Radio Times announced before the first episode that 'The Goodies - as opposed to The Baddies - are a firm of three who lay themselves open to some very strange commissions.' Tim, Bill and Graeme (as they proudly declared in their theme song) would do 'anything, anyplace, anytime.' In their first adventure, the trio were hired by the Royal Family, via their representative (George Baker) to protect the crown jewels. Needless to say, they failed miserably, though the palace were impressed by the fact that they had 'done their best.' This began a fascination with ridiculing royalty which was to last for most of the trio's career. There were some great visual gags in the episode, though the most important scene was the opening as the trio established themselves to the audience arriving at their new office and setting themselves up in business.
Tim: 'We are The Goodies'
Graeme/Bill: 'We know that!'
Tim: 'And we are, err, going to do 'good' to people.'
Bill: 'How wet!'
Certain elements became rapidly familiar; ridiculously speeded-up action sequences, with slapstick violence and Garden's brilliant talent for mimicry. Oddie's musical ability (previously a key element in I'm Sorry, I'll Read That Again), with the help of musical arrangers Michael Gibbs (and later Dave McRae) became vital to The Goodies sense of focus with chase sequences often accompanied by Oddie's low-key songs such as 'Come Back' or 'Dumb Animals'. One plot device regularly used in the first series had Bill achieving 'total awareness' with the use of 'mind-expanding lemon sherbet'! The team parodied ITV adverts (Tim's frequent appearances as the brattish, incompetent Baked Beans kid) while the first series closer, Pirate Radio Goodies, was a wonderfully surreal tale of the the trio's attempts to start a station whilst possessing only one record ('A Walk In The Black Forest').
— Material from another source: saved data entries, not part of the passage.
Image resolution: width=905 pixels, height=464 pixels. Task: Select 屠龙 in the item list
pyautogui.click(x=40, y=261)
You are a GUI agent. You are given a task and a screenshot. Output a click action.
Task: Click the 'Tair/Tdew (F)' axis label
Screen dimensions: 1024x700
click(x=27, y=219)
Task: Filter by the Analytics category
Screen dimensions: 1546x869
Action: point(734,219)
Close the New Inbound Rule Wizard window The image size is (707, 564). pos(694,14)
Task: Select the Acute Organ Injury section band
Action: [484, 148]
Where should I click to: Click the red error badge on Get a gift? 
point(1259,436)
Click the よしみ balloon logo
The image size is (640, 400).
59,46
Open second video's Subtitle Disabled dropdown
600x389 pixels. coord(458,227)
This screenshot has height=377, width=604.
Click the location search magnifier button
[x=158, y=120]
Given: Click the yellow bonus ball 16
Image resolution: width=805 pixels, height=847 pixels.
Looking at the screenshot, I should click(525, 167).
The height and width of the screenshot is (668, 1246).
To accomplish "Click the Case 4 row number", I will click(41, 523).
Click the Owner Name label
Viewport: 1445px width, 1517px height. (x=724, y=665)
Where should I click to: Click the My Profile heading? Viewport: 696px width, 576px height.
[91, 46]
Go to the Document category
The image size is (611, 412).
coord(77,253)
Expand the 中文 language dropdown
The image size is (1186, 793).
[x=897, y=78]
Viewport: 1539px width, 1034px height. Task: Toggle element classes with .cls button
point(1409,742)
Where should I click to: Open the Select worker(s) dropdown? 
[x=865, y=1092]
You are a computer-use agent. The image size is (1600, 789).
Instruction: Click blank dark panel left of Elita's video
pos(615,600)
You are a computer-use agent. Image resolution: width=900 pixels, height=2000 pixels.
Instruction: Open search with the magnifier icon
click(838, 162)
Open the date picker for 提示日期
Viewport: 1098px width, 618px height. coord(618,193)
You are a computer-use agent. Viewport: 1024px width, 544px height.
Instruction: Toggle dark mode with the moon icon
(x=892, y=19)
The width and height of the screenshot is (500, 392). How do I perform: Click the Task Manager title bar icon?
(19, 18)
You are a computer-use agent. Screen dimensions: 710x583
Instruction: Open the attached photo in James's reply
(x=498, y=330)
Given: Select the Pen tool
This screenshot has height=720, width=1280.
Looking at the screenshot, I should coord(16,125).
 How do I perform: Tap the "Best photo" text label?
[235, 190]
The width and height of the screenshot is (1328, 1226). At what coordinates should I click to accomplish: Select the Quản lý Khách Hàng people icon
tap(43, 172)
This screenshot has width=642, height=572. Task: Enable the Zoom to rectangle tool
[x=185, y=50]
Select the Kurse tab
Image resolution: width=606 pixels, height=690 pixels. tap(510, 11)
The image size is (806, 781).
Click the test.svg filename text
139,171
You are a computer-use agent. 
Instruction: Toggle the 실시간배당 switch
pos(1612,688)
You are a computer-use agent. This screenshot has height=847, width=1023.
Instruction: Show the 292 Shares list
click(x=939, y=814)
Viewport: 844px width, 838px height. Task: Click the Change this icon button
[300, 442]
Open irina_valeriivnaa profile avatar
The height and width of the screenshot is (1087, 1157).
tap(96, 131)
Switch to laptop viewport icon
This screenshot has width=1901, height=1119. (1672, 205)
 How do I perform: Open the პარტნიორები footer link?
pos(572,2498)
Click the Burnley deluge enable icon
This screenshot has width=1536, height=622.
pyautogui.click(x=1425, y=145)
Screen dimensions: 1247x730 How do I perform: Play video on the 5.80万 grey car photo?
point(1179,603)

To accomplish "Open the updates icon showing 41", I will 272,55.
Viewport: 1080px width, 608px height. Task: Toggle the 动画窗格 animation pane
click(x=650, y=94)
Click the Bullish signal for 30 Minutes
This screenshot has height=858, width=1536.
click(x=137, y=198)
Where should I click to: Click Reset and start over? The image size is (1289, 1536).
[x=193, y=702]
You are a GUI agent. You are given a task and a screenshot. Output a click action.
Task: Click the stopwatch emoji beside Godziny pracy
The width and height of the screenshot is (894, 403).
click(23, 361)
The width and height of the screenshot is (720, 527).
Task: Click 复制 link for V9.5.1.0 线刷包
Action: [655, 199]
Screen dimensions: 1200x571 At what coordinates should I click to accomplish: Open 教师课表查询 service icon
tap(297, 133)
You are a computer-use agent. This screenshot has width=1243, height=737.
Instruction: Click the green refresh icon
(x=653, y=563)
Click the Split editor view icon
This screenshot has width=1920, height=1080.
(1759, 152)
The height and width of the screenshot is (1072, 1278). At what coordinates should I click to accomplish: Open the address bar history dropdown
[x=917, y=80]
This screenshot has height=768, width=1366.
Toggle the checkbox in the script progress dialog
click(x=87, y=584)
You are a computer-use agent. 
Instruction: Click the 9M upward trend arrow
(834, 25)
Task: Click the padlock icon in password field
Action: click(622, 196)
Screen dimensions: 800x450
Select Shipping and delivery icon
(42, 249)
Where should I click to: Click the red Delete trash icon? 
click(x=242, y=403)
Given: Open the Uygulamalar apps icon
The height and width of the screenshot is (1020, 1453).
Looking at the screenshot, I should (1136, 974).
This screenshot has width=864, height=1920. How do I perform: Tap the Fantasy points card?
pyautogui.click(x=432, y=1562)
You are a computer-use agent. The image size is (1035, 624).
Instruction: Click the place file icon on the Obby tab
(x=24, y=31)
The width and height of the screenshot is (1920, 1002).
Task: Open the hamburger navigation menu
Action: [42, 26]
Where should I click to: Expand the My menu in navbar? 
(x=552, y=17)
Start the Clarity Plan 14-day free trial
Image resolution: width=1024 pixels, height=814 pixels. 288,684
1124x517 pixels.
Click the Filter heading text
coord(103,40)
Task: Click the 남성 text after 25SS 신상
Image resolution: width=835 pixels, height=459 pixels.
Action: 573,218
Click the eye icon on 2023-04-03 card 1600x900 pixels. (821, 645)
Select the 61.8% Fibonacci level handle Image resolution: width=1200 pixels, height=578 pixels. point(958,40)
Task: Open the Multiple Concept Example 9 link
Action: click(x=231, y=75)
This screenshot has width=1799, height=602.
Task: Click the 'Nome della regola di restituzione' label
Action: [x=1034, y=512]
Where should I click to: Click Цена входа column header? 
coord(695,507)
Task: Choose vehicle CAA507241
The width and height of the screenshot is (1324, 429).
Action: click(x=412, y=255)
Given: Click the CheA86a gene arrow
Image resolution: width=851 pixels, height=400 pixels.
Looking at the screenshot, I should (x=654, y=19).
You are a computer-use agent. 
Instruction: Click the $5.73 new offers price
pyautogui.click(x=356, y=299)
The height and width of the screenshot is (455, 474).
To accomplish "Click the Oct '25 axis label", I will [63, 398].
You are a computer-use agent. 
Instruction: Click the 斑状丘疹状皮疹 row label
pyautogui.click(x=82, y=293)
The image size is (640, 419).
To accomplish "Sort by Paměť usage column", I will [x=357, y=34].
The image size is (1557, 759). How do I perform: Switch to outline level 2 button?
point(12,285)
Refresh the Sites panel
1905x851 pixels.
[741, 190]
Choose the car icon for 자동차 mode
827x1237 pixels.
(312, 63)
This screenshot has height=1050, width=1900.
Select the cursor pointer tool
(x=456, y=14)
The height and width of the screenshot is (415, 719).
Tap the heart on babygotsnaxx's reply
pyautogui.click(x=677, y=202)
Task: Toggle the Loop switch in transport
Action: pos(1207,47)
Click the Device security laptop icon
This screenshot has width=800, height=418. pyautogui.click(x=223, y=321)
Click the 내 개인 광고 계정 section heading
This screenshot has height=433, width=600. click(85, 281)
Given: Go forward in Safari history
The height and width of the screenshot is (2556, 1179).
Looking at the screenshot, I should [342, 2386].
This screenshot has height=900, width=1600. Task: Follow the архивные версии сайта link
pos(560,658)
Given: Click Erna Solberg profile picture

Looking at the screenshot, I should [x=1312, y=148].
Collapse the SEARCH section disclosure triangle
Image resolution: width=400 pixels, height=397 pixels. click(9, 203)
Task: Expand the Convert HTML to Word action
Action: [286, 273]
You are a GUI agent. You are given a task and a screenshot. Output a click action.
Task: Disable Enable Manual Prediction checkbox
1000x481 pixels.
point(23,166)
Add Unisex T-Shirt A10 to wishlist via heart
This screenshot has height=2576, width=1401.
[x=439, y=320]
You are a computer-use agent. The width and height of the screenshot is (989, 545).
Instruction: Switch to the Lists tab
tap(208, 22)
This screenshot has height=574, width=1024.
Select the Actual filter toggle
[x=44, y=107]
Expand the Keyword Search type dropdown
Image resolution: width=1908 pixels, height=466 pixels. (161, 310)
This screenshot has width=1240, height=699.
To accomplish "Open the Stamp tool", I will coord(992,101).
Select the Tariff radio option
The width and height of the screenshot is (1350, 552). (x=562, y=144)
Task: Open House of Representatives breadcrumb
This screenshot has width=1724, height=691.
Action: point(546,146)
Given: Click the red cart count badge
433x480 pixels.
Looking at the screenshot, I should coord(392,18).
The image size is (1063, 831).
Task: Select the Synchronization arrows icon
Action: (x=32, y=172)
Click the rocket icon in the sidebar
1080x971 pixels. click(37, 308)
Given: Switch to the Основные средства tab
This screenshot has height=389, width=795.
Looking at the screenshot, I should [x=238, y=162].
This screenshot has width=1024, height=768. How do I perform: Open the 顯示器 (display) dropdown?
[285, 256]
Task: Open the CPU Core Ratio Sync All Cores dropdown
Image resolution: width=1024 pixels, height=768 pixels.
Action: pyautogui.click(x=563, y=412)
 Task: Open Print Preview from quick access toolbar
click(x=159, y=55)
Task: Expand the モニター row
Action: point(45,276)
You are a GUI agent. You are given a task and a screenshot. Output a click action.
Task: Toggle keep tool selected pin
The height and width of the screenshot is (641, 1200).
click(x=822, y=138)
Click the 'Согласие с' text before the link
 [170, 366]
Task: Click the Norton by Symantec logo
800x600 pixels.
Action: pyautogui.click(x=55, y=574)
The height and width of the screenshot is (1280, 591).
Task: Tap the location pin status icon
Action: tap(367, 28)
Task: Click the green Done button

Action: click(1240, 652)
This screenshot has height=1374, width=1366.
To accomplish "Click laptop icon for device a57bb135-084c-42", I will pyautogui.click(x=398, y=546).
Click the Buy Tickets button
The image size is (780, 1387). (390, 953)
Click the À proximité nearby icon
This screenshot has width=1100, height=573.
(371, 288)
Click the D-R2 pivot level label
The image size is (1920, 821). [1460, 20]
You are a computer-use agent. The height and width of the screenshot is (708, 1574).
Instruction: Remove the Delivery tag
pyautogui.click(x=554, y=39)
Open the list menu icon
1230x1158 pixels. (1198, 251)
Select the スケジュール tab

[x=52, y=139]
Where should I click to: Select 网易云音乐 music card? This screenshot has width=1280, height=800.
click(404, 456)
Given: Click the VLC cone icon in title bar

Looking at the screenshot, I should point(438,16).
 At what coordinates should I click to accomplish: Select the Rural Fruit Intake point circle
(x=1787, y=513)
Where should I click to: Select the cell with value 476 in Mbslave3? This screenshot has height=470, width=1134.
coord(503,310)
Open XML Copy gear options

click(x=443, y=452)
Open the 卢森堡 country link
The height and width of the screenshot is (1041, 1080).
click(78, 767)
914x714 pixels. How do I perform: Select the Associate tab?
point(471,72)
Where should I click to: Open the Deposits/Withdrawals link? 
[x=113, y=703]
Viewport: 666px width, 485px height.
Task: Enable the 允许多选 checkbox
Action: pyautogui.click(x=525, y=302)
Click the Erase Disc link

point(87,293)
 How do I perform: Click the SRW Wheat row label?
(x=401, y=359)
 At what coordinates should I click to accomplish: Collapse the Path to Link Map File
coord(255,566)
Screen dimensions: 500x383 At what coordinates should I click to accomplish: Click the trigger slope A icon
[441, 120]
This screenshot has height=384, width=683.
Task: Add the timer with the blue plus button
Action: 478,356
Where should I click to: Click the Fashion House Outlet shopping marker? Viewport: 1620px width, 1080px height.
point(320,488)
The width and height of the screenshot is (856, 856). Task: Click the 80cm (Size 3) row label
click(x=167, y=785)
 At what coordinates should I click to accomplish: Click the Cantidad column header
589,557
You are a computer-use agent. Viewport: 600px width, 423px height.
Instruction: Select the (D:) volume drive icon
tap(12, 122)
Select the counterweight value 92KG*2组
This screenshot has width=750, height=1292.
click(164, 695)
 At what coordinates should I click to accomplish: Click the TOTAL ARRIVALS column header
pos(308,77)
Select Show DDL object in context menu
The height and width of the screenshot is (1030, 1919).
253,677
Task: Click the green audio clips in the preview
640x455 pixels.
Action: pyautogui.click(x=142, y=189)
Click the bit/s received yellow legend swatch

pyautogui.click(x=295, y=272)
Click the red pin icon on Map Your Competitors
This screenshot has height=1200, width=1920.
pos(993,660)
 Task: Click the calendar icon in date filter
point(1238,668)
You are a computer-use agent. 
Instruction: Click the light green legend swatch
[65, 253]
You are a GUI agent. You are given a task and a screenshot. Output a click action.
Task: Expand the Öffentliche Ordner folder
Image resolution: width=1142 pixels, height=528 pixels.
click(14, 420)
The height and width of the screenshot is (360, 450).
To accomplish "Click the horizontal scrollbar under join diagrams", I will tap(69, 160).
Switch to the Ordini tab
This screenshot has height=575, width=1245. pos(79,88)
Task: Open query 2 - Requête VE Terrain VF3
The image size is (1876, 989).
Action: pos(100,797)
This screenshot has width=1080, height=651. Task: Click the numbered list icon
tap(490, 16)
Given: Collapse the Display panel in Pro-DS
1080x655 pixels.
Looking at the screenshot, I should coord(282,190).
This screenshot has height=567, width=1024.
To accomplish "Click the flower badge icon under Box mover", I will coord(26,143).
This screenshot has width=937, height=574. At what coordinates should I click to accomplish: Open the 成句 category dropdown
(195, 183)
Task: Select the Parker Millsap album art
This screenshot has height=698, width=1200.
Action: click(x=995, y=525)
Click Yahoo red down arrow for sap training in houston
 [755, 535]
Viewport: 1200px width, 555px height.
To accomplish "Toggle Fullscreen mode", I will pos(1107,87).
Later Graeme 'flips' and becomes an eye-rolling Nazi, almost drowning as he 'goes down with his ship.'
Tim: 'Leave him Bill, that's not our friend out there... He would've wanted it this way.'
 Bill: 'No he bloody wouldn't!'
Interestingly that episode was one of the few in the series to have been written by all three. Brooke-Taylor was closely involved with the setting up of the series and the characterisation of the trio but he was often unable to be involved in the actual writing of episodes because of his other work (chiefly in radio comedy). Some episodes carry the credit 'written by Graeme Garden and Bill Oddie (with Tim Brooke-Taylor's biro).' Brooke-Taylor described the writing process thus: 'Bill and Graeme tend to write very fast... also, they tend to divide the show up into two halves and write half each.'
    The second series, in 1971, featured the boys tracking the Loch Ness Monster, cleaning up Britain's environment, tackling women's lib, saving the national art treasures, bouncing around the world for charity, meeting 'The Baddies', evil android replicas of themselves and, most famously, battling Twinkle, a giant white kitten, who destroyed London in a brilliant send-up of King Kong. The episodes featured guest appearances by Stanley Baxter, Bernard Bresslaw, Roy Kinnear, June Whitfield, Patrick Troughton and Michael Aspel (whose contribution ended when the kitten stood on him). Kitten Kong, in fact, was so successful that the episode was re-filmed, with additional pussy material a few months later as Britain's entry to the Montreaux Light Entertainment festival where it won The Silver Rose. Tim can be seen in the first episode of the following series - The New Office - painting the trophy gold!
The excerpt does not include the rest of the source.